Dlamini Zuma said at least 1.9million people had applied for Unemployment Insurance Fund benefits in the first two weeks of the nationwide lockdown in April.
Old Mutual’s investment strategist, Izak Odendaal, said job losses would persist, as the economy was projected to decline by more than the 7percent forecast by the SA Reserve Bank.
Odendaal said the decline would eclipse levels last seen 70years ago.
“The challenge is that for now we don’t know the scale at which it will decline as data collection poses a problem, since StatsSA has to work from home,” Odendaal said.
“Even though we have never had such a decline, it’s not unrealistic that the economy could decline by double figures between 12 and 15percent. In fact, most countries are expecting at least 10percent economic contraction this year.”

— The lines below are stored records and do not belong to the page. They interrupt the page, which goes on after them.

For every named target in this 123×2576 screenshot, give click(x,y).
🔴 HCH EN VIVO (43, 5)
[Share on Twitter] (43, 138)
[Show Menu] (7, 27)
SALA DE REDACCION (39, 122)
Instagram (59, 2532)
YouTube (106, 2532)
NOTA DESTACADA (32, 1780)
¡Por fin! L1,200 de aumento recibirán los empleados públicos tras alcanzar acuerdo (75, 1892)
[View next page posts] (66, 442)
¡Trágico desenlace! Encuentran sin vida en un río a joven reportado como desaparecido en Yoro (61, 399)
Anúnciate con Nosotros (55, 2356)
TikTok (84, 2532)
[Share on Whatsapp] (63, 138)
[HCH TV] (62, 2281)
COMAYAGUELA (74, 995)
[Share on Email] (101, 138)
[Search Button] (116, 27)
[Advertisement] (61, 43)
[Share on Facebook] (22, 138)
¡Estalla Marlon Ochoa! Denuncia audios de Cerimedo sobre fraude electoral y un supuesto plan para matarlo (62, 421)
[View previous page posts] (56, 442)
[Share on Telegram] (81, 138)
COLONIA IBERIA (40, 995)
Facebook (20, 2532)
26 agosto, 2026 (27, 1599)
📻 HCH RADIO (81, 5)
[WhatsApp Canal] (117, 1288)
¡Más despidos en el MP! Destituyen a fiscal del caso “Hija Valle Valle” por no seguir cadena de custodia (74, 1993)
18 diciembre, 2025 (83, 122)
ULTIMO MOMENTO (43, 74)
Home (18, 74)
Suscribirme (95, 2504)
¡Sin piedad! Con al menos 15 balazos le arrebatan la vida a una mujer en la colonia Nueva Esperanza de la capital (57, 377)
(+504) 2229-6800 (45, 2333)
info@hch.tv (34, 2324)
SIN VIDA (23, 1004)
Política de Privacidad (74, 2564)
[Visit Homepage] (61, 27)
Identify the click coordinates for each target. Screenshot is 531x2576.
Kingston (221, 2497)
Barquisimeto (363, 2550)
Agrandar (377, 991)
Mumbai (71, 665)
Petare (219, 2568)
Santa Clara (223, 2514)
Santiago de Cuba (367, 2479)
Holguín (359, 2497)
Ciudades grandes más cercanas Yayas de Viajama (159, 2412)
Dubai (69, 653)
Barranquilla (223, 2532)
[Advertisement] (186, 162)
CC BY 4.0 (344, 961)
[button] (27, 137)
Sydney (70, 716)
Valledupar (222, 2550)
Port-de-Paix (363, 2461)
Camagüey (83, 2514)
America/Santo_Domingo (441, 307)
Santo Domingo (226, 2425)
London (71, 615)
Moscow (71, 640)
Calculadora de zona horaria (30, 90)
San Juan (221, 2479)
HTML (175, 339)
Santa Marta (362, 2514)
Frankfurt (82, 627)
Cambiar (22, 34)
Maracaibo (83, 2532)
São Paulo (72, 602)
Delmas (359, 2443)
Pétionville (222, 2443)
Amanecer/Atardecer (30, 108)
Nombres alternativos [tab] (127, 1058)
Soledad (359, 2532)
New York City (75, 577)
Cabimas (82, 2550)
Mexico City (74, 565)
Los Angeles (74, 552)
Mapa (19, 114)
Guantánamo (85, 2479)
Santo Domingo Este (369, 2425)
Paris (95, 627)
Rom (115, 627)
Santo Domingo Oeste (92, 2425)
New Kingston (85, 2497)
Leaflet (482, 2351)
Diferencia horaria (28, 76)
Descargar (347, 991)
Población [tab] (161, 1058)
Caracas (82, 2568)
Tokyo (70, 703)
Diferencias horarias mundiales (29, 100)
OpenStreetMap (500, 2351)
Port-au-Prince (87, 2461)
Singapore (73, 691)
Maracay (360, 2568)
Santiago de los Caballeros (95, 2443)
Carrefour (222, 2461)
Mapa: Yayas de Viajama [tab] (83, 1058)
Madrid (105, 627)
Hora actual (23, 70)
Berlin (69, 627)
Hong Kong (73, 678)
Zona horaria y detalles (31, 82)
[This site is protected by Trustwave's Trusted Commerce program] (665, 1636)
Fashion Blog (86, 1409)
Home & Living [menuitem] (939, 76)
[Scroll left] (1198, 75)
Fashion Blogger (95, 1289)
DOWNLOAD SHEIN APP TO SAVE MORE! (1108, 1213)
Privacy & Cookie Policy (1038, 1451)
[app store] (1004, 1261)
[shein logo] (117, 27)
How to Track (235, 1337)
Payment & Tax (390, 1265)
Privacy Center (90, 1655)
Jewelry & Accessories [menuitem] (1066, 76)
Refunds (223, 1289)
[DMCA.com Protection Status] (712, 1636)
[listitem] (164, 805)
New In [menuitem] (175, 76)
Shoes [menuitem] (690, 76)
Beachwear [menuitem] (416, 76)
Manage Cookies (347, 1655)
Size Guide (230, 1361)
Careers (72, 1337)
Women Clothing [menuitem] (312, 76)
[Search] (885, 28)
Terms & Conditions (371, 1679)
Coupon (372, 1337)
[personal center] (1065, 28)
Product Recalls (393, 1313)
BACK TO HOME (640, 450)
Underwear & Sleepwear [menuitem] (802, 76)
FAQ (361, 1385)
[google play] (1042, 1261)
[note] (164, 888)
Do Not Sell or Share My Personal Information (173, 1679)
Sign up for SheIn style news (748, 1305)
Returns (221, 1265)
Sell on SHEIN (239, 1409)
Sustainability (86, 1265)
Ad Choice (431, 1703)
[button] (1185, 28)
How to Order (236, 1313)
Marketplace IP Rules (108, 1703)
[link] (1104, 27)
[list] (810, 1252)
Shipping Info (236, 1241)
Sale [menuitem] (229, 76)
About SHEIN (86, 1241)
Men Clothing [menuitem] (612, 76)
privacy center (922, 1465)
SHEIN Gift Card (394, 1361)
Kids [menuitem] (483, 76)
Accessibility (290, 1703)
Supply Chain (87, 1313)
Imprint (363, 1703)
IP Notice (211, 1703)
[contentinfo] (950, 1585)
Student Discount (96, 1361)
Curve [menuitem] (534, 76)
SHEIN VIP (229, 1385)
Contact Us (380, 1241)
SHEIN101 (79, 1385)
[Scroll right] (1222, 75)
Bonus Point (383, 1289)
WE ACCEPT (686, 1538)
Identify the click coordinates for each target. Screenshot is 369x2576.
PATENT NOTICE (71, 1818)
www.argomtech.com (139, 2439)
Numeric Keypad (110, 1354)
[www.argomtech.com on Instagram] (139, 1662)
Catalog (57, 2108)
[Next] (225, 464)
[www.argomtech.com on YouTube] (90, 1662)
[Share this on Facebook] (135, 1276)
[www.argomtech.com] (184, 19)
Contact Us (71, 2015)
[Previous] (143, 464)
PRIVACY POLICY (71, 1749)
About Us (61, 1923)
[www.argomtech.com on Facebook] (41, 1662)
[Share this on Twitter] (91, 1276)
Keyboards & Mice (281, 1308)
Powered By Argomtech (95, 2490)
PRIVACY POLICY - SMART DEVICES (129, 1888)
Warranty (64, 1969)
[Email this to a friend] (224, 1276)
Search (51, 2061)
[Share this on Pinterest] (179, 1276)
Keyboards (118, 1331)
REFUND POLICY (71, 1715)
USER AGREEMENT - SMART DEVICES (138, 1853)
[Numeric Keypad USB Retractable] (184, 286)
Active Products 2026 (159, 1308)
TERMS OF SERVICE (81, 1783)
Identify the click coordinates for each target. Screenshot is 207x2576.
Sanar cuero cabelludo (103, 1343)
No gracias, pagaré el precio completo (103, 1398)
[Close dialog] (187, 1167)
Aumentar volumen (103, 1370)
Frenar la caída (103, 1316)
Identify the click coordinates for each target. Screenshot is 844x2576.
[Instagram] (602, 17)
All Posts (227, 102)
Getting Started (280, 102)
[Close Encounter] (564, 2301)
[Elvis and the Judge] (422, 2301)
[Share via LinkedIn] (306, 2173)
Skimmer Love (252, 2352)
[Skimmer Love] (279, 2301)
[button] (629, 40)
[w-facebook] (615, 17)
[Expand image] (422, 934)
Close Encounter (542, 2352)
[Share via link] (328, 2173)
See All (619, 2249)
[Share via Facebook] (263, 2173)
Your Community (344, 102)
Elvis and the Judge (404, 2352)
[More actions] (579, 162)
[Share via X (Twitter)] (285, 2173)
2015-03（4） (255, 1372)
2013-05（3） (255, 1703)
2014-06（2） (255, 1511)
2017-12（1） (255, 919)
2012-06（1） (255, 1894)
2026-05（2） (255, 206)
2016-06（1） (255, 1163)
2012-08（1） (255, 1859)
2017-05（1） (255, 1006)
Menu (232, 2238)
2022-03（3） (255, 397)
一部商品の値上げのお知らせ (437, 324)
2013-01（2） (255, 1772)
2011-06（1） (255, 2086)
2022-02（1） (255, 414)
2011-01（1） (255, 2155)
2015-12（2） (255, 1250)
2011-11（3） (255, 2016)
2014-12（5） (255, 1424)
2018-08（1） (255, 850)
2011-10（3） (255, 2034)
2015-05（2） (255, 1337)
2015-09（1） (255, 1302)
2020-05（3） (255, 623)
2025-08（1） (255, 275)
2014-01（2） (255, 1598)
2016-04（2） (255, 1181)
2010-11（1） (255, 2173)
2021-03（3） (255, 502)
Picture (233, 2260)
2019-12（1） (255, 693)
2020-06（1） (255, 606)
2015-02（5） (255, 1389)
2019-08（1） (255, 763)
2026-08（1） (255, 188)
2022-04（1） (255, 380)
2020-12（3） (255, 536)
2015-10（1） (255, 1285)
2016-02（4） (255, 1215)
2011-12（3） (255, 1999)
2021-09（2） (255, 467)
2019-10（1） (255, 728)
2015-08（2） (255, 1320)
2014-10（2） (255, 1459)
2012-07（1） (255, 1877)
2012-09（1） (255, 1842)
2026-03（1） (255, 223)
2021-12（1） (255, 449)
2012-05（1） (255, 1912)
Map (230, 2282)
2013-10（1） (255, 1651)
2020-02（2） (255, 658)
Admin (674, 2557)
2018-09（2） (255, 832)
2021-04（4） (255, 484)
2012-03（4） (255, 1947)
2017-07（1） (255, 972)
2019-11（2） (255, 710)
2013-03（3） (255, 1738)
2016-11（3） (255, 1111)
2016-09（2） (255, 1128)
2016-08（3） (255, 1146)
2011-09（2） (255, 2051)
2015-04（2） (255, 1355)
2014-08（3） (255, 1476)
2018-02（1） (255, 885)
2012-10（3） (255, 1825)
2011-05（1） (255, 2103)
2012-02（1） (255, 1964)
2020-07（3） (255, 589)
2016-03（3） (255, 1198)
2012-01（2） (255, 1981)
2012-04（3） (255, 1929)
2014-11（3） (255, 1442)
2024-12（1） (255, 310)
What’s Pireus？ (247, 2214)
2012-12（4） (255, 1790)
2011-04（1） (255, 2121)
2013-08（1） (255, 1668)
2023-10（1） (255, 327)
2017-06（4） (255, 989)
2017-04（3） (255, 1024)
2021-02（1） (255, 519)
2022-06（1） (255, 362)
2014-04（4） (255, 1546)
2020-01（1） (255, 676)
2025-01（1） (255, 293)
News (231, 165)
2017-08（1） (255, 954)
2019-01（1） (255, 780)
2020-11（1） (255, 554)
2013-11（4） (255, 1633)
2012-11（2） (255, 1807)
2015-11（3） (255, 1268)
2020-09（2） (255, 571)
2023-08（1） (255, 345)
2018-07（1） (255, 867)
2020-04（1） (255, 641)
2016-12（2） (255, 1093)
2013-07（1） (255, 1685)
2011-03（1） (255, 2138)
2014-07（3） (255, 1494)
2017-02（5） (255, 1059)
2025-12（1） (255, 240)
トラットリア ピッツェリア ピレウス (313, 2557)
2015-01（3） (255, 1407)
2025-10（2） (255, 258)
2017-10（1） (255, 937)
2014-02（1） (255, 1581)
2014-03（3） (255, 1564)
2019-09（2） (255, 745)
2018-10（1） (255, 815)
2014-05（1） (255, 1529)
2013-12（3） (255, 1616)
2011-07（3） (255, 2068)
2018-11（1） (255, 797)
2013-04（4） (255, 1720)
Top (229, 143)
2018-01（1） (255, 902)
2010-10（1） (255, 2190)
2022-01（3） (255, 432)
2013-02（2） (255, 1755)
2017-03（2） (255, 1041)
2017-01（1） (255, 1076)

Odendaal said job losses could be expected in any sector that relies on significant human-to-human contact for its operations.
He said tourism and hospitality employees were expected to be the worst affected, alongside domestic workers.
“Those industries may be worst affected by consumer behaviour rather than government regulations, as people may be reluctant to travel, eat out at restaurants or stay at hotels even after the lockdown has been completely lifted,” he said.